The Yakuza franchise has been around since the PlayStation 2 era, but it was until recent years that the series’ popularity would jump to become the centre of mainstream attention. It’s all thanks to Yakuza 0’s Baka Mitai that more and more fans would join on to experience Kazuma Kiryu’s adventures. Thanks to Yakuza 0’s commercial success, it paved the way for Judgement, and Like A Dragon to make an entrance into the franchise.
You may be wondering how many titles are there, but worry not anymore. This list will feature all the Yakuza games ever released. Starting from the latest entries to the original releases in the franchise. We hope that this will list will help you discover the whole set in one article.
Like A Dragon Ishin! is a remake of the original Yakuza Ishin originally released exclusively in Japan. This revamp comes packed with all of the essential enhancements that make the game feel vastly different from the original.

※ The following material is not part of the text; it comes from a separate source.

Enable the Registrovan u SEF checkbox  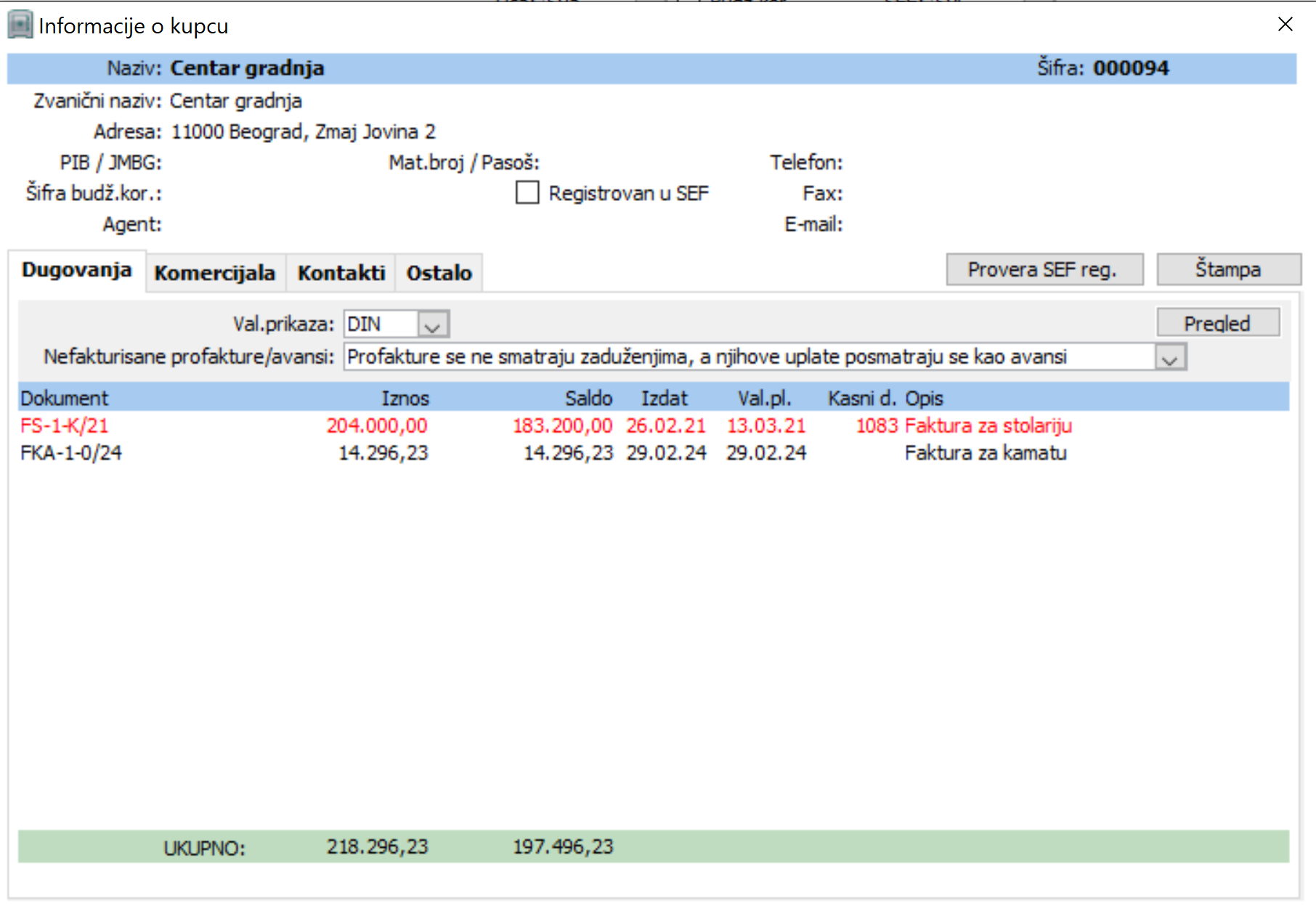tap(527, 193)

Everything has been upgraded, from the fighting and aesthetics to the voice acting. And, as with every Yakuza game in the series, Like A Dragon Ishin has a slew of authentic sidequests and mini-games for every Yakuza fan to enjoy.
Lost Judgment is the sequel to the original critically acclaimed Judgment released back in 2019. It puts you in the shoes of a private detective Takayuki Yagami investigating a suspect criminal accused of both sexual harassment and murder. Amidst investigating, he’ll discover that there’s more than that.

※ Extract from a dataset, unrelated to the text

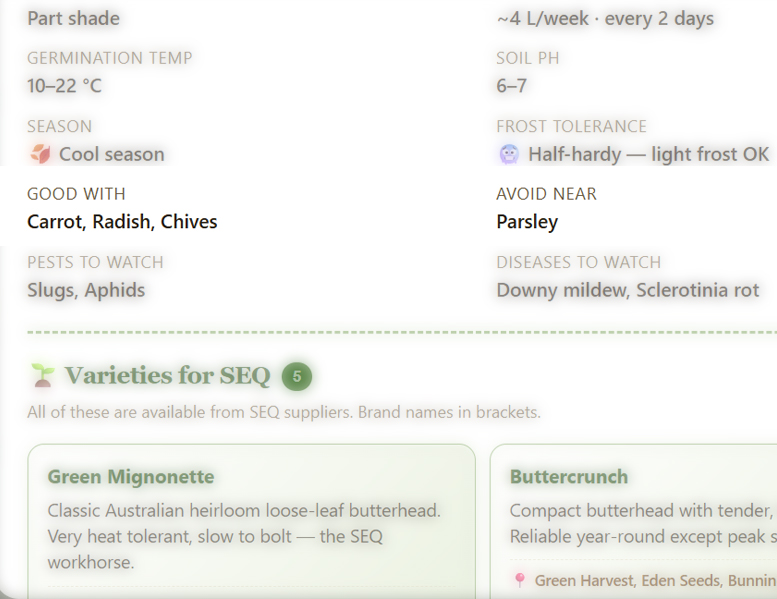The width and height of the screenshot is (777, 599).
Task: Click the Varieties for SEQ heading
Action: [x=167, y=376]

The gameplay in Judgment is pretty similar to Yakuza 0 and Kiwami. Yagami has three fighting styles under his belt. He can perform powerful kicks that send enemies flying home or execute special attacks that obliterate his foes. Compared to Kiryu, Yagami is quicker and deadlier. However, to break free of the same formula, Lost Judgment incorporates stealth sequences, platforming, and times when you have to catch a suspect before they flee away. And of course, there are plenty of mini-games and side quests to keep you hooked for hours to end.

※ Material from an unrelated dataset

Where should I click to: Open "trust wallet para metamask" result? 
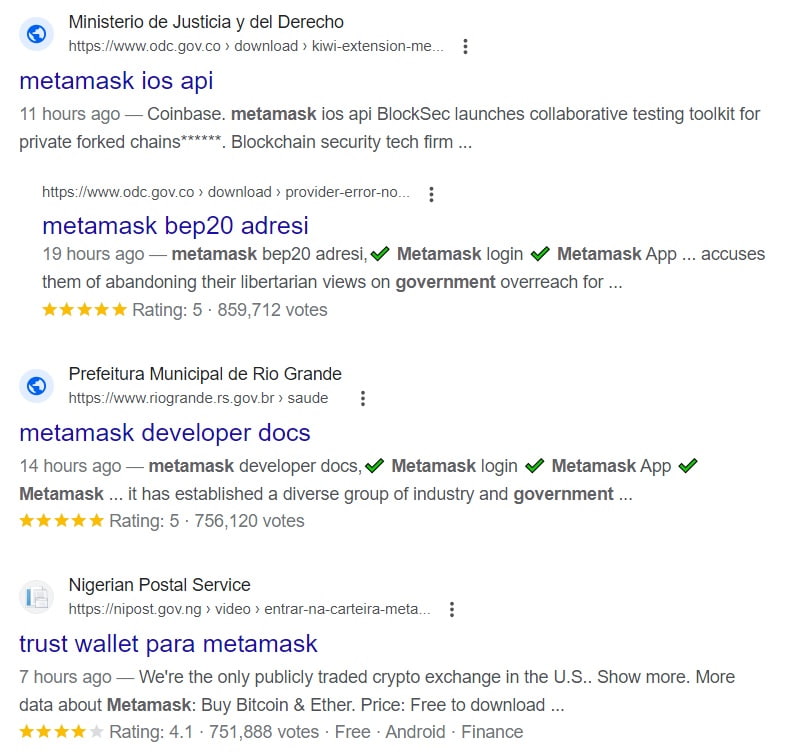coord(168,644)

Release Date: October 17-19, 2020
Developer: Empty Clip Studios, Ryu Ga Gotoku Studio
Platform: PC (Steam-Microsoft Store)
Timeline: Part of Sega’s 60th-anniversary celebration-Not canon
Streets of Kamurocho is Sega’s love letter to the Streets of Rage fanbase. The aforementioned is a promotional freeware beat’em up video game developed by Empty Clip Studios in collaboration with Ryu Ga Gotoku Studio. Unfortunately, it was available for a limited time only. Those who were lucky managed to get their hands on it before the anniversary ended.
Yakuza: Like A Dragon broke free of the traditional beat ’em up gameplay to follow a different approach. The aforementioned, unlike previous entries, is a turn-based video game in the style of Dragon Quest, and Final Fantasy XIII.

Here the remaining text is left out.